For the last several years I have visited school classrooms with my Native American presentation. My great grandmother was a Northern Cree from Saskatchewan Canada. I have been learning the Cree language along with Native American sign language, and have a collection of various tools, weapons, clothing, and pow-wow items. Many of them I have made myself including several necklaces made from bear claws!
Mrs. Mary Boudrie runs a preschool not far from my place, and I have put on many presentations at her school. I usually focus in on the first Thanksgiving, as that is what the children are learning about, and that is when they make their special “stone soup!” They get a kick out of my many animal hides, and “Chief Ten Bears” Native American outfit and regalia always gets their attention. My grand-daughter “Cactus Flower” came along to help me, as she has done in the past.
This year we used Mr. Tom Boudrie’s huge pole barn for the kids and their parents. Tom has one of the largest Native American collections in the state of Michigan, so it was fitting to have my talk/demonstration there.
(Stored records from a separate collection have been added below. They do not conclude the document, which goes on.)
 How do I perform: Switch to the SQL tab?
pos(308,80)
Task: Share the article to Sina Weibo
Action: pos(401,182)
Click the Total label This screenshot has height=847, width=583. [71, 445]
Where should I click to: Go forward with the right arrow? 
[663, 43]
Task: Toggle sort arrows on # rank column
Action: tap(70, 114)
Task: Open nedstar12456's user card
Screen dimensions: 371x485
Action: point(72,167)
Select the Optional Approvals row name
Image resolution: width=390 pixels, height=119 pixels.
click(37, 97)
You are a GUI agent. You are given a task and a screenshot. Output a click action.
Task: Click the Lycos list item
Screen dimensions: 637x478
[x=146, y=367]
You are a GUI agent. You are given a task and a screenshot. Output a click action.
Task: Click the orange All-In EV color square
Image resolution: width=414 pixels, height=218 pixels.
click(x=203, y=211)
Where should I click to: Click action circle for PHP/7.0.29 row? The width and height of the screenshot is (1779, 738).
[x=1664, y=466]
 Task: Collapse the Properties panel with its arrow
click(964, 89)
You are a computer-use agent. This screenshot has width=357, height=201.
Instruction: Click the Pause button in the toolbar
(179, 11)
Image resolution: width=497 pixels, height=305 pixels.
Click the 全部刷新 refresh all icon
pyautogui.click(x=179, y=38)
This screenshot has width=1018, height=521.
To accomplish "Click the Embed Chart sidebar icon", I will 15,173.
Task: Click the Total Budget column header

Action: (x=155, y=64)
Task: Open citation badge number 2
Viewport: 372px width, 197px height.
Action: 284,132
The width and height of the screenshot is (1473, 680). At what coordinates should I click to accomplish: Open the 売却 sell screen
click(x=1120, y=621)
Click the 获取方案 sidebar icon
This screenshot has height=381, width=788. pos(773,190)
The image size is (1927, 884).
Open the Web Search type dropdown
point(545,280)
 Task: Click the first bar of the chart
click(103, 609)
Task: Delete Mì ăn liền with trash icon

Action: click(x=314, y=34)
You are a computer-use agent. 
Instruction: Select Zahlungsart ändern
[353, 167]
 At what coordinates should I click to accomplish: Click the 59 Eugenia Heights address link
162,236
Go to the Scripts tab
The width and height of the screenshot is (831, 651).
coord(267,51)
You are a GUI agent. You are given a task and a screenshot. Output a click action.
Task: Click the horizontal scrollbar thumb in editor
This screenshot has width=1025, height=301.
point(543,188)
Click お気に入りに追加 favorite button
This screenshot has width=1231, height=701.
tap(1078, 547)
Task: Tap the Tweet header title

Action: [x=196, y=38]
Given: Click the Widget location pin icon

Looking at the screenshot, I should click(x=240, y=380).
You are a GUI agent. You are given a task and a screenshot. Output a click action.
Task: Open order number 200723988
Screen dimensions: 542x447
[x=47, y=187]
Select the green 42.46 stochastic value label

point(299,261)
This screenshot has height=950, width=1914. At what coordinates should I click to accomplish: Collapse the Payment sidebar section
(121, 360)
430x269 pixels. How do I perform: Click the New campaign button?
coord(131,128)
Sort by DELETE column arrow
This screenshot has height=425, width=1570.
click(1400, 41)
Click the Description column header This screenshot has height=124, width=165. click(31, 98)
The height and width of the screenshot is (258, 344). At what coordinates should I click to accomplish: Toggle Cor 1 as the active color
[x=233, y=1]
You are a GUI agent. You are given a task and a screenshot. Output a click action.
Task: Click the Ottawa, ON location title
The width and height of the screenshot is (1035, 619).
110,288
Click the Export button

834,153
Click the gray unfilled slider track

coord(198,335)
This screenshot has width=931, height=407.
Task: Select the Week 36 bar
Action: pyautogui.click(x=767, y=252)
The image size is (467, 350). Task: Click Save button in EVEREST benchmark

I knew before hand that there would be many more people present than at any other presentation, and that food was going to be served. I figured this would be a good time to introduce them to some good Native American food-wild game! I cooked up some bear meat, wild turkey, and venison for their liking. I was surprised at how many of the kids gave it a try, and several parents told me how much they enjoyed the fare. I think the bear meat went over the best! Many were surprised at how good it tasted, as they expected a gamey flavor. Even several of the women gave it a try, and were impressed.
What a good way to introduce the uninitiated to the great taste and benefits of our natural resources available through hunting. It’s a good way to make some allies from non-hunting people you may be able to influence. And that my friends is a good thing for those of us who do hunt!